## Task
Rewrite the listing below with "Identify the location of" switched to "Point out the location of" in every line, leaving everything else unchanged.

## Material supplied
· · · · · · ·

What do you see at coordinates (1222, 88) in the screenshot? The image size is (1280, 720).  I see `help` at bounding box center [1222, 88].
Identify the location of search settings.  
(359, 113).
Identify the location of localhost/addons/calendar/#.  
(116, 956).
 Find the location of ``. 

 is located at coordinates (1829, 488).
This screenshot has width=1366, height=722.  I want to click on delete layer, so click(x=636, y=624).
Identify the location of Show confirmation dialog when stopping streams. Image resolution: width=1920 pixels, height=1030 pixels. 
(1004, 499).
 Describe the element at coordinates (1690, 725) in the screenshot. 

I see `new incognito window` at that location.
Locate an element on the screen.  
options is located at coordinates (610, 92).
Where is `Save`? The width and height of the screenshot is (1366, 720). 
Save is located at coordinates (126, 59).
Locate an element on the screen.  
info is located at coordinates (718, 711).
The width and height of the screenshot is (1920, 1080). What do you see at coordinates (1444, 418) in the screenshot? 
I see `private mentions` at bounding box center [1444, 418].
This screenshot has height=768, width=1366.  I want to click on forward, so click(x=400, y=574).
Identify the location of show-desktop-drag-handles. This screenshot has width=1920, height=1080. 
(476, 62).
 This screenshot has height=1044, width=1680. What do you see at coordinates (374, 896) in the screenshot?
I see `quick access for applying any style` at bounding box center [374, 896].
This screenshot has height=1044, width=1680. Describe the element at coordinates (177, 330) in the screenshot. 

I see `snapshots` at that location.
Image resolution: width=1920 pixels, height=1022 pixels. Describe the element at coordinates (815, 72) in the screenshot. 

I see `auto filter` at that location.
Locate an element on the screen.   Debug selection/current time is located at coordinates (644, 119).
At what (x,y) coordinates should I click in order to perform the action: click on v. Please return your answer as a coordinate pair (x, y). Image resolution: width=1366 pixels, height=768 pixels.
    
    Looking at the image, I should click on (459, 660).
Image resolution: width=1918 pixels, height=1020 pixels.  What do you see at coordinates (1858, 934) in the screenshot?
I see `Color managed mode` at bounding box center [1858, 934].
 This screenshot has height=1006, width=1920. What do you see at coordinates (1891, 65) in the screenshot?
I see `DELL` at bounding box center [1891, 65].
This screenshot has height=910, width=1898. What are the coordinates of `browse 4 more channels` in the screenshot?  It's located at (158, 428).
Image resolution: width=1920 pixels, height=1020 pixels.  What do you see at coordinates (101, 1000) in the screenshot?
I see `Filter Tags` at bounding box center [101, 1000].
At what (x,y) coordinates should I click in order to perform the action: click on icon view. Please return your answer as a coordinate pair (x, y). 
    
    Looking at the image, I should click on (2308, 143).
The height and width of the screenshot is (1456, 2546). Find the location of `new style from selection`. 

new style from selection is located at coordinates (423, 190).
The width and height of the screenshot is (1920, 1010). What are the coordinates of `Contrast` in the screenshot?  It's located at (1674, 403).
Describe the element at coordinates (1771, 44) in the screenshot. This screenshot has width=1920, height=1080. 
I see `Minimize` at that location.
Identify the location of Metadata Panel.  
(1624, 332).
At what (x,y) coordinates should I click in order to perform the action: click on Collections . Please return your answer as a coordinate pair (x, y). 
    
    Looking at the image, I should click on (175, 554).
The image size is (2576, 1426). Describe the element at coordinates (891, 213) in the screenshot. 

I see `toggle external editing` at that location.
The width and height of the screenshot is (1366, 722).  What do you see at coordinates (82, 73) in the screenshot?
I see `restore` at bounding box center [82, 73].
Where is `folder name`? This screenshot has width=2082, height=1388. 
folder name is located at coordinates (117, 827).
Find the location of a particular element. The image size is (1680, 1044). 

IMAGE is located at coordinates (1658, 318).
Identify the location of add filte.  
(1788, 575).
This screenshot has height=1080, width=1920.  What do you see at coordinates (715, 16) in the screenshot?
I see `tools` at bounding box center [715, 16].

· · · · · · ·

## Correct output
What do you see at coordinates (1222, 88) in the screenshot? The image size is (1280, 720).  I see `help` at bounding box center [1222, 88].
Point out the location of search settings.  
(359, 113).
Point out the location of localhost/addons/calendar/#.  
(116, 956).
 Find the location of ``. 

 is located at coordinates (1829, 488).
This screenshot has width=1366, height=722.  I want to click on delete layer, so click(x=636, y=624).
Point out the location of Show confirmation dialog when stopping streams. Image resolution: width=1920 pixels, height=1030 pixels. 
(1004, 499).
 Describe the element at coordinates (1690, 725) in the screenshot. 

I see `new incognito window` at that location.
Locate an element on the screen.  
options is located at coordinates (610, 92).
Where is `Save`? The width and height of the screenshot is (1366, 720). 
Save is located at coordinates (126, 59).
Locate an element on the screen.  
info is located at coordinates (718, 711).
The width and height of the screenshot is (1920, 1080). What do you see at coordinates (1444, 418) in the screenshot? 
I see `private mentions` at bounding box center [1444, 418].
This screenshot has height=768, width=1366.  I want to click on forward, so click(x=400, y=574).
Point out the location of show-desktop-drag-handles. This screenshot has width=1920, height=1080. 
(476, 62).
 This screenshot has height=1044, width=1680. What do you see at coordinates (374, 896) in the screenshot?
I see `quick access for applying any style` at bounding box center [374, 896].
This screenshot has height=1044, width=1680. Describe the element at coordinates (177, 330) in the screenshot. 

I see `snapshots` at that location.
Image resolution: width=1920 pixels, height=1022 pixels. Describe the element at coordinates (815, 72) in the screenshot. 

I see `auto filter` at that location.
Locate an element on the screen.   Debug selection/current time is located at coordinates (644, 119).
At what (x,y) coordinates should I click in order to perform the action: click on v. Please return your answer as a coordinate pair (x, y). Image resolution: width=1366 pixels, height=768 pixels.
    
    Looking at the image, I should click on (459, 660).
Image resolution: width=1918 pixels, height=1020 pixels.  What do you see at coordinates (1858, 934) in the screenshot?
I see `Color managed mode` at bounding box center [1858, 934].
 This screenshot has height=1006, width=1920. What do you see at coordinates (1891, 65) in the screenshot?
I see `DELL` at bounding box center [1891, 65].
This screenshot has height=910, width=1898. What are the coordinates of `browse 4 more channels` in the screenshot?  It's located at (158, 428).
Image resolution: width=1920 pixels, height=1020 pixels.  What do you see at coordinates (101, 1000) in the screenshot?
I see `Filter Tags` at bounding box center [101, 1000].
At what (x,y) coordinates should I click in order to perform the action: click on icon view. Please return your answer as a coordinate pair (x, y). 
    
    Looking at the image, I should click on (2308, 143).
The height and width of the screenshot is (1456, 2546). Find the location of `new style from selection`. 

new style from selection is located at coordinates (423, 190).
The width and height of the screenshot is (1920, 1010). What are the coordinates of `Contrast` in the screenshot?  It's located at (1674, 403).
Describe the element at coordinates (1771, 44) in the screenshot. This screenshot has width=1920, height=1080. 
I see `Minimize` at that location.
Point out the location of Metadata Panel.  
(1624, 332).
At what (x,y) coordinates should I click in order to perform the action: click on Collections . Please return your answer as a coordinate pair (x, y). 
    
    Looking at the image, I should click on (175, 554).
The image size is (2576, 1426). Describe the element at coordinates (891, 213) in the screenshot. 

I see `toggle external editing` at that location.
The width and height of the screenshot is (1366, 722).  What do you see at coordinates (82, 73) in the screenshot?
I see `restore` at bounding box center [82, 73].
Where is `folder name`? This screenshot has width=2082, height=1388. 
folder name is located at coordinates (117, 827).
Find the location of a particular element. The image size is (1680, 1044). 

IMAGE is located at coordinates (1658, 318).
Point out the location of add filte.  
(1788, 575).
This screenshot has height=1080, width=1920.  What do you see at coordinates (715, 16) in the screenshot?
I see `tools` at bounding box center [715, 16].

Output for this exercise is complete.